◆ INSTRUCTIONS FOR THE TASK ◆
When a line in the records contains the string "computer", copy that line.

◆ INPUT RECORDS ◆
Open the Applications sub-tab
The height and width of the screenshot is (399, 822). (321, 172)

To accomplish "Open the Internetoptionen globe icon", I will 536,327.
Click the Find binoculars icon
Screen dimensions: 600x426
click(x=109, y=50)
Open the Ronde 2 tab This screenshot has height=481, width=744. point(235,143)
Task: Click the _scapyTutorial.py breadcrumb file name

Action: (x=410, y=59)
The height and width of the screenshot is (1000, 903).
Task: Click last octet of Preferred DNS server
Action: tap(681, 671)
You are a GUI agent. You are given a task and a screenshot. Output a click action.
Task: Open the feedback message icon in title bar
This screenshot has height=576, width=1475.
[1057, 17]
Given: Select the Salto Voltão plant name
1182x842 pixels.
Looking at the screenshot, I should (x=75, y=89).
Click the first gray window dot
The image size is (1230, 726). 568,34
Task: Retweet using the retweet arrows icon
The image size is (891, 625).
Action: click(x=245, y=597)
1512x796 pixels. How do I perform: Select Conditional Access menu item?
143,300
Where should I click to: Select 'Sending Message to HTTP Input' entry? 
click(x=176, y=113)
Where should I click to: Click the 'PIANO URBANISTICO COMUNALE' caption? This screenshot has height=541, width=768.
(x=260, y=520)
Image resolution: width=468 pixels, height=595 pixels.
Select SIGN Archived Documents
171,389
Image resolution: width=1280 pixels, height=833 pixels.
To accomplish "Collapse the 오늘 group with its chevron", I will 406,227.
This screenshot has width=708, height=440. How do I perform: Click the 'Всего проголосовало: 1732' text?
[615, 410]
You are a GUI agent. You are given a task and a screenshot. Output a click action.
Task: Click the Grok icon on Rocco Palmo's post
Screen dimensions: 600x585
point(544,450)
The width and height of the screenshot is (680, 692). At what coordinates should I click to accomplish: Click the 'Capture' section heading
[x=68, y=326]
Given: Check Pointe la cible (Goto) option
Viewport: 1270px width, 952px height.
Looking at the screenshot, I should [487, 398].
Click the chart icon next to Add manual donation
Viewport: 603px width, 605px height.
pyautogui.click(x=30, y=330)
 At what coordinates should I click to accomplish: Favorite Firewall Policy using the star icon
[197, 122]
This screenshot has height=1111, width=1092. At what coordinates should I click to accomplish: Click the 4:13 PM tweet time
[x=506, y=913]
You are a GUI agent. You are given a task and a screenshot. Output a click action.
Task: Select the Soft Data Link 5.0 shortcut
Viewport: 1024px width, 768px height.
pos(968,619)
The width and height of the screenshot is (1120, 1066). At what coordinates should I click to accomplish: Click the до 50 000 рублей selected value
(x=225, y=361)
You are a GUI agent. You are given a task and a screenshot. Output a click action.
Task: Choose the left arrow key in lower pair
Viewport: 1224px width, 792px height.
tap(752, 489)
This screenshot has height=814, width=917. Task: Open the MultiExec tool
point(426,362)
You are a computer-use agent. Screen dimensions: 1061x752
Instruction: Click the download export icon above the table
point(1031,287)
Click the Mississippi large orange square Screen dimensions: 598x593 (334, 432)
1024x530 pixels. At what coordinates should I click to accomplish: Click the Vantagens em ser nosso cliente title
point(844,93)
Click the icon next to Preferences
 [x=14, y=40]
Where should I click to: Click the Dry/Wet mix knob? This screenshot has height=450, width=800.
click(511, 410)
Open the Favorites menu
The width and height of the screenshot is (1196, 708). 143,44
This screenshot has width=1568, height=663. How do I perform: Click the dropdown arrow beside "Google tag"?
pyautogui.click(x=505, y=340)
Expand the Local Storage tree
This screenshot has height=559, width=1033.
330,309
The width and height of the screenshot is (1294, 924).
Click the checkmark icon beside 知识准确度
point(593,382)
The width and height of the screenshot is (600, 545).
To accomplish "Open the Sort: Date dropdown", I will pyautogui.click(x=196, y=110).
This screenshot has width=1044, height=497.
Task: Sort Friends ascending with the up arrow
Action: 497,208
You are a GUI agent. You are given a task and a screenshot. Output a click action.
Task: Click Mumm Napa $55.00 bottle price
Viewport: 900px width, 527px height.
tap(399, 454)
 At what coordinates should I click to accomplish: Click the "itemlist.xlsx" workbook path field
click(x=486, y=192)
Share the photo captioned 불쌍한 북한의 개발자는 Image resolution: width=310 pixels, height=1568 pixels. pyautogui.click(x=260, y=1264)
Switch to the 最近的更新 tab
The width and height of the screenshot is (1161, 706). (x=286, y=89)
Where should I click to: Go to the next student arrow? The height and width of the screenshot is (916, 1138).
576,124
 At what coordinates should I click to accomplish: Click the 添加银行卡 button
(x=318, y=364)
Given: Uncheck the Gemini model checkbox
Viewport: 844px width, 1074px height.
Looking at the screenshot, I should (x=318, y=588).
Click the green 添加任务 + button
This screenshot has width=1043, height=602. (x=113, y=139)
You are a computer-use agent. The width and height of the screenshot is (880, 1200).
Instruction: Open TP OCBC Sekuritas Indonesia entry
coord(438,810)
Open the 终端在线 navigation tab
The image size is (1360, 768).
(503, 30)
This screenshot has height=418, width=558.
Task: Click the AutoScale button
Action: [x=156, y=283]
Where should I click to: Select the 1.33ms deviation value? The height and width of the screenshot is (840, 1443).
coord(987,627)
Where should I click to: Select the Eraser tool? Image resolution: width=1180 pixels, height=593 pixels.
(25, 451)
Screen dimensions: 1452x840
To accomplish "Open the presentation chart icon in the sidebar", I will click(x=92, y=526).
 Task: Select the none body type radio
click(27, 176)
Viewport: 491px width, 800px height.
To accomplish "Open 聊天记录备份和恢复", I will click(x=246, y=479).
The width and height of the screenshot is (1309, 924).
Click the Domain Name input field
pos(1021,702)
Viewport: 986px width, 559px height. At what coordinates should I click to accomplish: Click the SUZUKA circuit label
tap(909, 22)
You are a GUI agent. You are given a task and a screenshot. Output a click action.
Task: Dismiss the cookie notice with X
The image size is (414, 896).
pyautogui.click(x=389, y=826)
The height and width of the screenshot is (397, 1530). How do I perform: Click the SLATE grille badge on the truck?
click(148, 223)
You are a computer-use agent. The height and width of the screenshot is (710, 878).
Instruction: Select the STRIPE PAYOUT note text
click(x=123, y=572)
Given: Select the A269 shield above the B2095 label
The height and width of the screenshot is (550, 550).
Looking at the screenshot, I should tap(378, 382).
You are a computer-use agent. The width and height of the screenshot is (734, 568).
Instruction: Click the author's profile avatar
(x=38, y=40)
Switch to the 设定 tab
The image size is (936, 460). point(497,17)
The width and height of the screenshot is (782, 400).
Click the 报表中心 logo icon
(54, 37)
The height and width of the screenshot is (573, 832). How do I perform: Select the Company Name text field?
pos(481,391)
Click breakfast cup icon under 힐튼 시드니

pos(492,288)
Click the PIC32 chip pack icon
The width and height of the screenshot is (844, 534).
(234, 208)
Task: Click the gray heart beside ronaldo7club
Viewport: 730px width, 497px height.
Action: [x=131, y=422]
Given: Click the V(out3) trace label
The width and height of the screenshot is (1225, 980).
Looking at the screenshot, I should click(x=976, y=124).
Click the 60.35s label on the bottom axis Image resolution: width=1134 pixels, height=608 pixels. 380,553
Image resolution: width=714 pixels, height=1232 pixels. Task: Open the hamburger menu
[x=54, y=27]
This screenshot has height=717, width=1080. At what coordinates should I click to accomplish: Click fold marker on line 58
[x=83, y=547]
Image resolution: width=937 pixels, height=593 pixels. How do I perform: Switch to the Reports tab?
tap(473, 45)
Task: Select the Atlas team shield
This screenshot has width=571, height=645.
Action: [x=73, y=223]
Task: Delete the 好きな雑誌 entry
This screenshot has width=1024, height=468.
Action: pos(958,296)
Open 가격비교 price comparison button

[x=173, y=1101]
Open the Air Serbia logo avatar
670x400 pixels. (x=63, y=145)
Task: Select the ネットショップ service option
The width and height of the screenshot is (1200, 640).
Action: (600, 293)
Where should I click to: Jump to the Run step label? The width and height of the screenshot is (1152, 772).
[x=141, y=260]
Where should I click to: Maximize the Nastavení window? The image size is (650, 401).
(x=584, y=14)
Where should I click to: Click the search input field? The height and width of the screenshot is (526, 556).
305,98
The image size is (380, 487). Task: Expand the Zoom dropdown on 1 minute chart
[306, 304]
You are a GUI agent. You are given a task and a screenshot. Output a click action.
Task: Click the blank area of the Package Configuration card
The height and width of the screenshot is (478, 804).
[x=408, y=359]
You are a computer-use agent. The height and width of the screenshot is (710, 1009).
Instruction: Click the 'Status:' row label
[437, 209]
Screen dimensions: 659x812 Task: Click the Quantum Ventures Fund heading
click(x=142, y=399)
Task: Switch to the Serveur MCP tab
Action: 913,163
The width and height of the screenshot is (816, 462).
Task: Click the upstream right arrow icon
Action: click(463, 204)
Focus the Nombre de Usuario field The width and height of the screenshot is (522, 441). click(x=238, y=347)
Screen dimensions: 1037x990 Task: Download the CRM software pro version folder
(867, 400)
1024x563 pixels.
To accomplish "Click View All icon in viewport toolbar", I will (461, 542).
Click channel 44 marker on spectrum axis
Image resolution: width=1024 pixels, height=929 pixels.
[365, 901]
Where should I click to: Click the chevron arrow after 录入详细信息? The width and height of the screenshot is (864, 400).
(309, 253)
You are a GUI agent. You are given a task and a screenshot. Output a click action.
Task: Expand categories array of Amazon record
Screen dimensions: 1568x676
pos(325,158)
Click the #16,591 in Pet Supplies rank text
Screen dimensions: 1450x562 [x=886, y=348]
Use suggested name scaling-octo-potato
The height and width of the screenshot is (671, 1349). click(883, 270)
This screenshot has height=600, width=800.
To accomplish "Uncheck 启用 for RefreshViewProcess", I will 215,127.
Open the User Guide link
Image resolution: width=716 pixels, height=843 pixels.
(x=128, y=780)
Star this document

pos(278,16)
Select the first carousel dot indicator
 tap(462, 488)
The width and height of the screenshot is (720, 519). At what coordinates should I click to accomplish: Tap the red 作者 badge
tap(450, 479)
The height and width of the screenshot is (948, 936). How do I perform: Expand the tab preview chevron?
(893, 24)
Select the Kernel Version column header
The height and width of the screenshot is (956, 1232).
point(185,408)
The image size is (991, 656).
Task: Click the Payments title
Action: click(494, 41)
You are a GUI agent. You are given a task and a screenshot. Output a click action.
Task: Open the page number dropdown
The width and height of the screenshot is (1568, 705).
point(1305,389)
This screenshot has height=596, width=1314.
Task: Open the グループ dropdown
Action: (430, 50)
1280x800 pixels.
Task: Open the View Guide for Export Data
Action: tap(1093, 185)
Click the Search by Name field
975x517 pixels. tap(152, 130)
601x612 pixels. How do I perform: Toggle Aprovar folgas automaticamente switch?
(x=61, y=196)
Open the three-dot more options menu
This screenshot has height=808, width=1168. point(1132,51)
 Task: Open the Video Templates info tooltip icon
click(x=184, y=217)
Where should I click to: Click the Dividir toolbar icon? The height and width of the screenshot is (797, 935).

◆ ANSWER SECTION ◆
You are a computer-use agent. Screen dimensions: 1061x752
You are a computer-use agent. The width and height of the screenshot is (880, 1200).
You are a computer-use agent. The height and width of the screenshot is (710, 878).
You are a computer-use agent. The width and height of the screenshot is (734, 568).
You are a computer-use agent. The height and width of the screenshot is (710, 1009).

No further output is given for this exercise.